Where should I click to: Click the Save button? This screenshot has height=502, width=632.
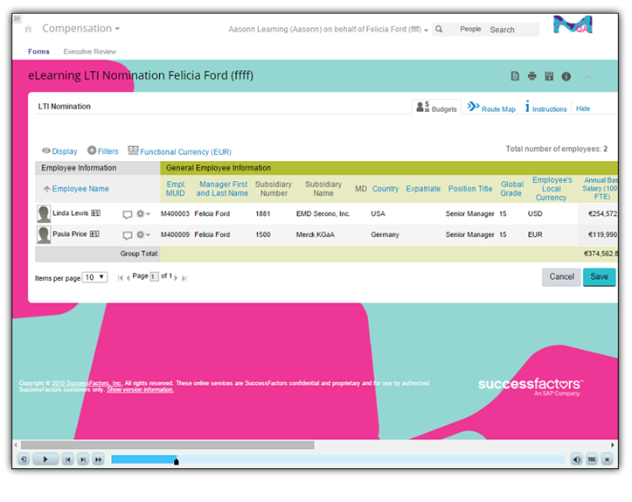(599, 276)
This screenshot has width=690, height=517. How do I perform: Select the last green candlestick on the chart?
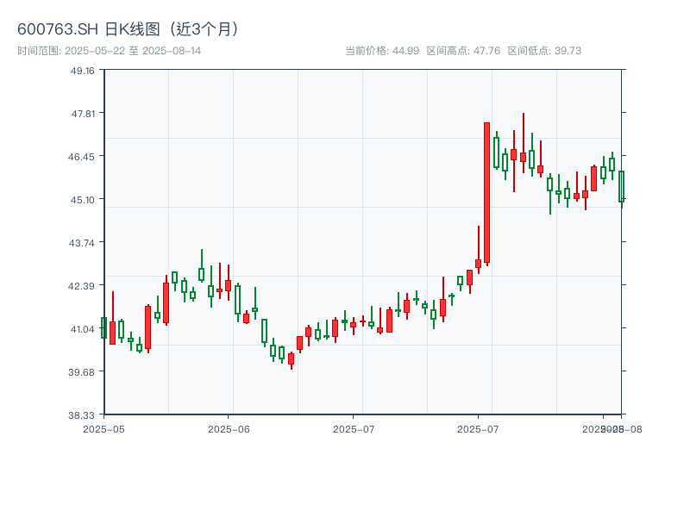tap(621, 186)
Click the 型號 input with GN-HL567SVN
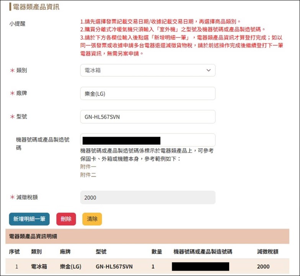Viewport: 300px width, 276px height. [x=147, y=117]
######
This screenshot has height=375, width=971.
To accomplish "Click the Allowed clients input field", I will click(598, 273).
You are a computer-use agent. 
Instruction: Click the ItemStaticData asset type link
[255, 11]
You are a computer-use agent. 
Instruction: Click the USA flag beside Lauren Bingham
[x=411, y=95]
######
• [Problem to solve]
Repeat the data from the line containing "This screenshot has width=690, height=517." up to and including the line containing "Viewport: 300px width, 276px", and leave the pictures out of your answer.

• [Task result]
This screenshot has width=690, height=517. How do I perform: Select the last green candlestick on the chart?
tap(621, 186)
Click the 型號 input with GN-HL567SVN
Viewport: 300px width, 276px height. [x=147, y=117]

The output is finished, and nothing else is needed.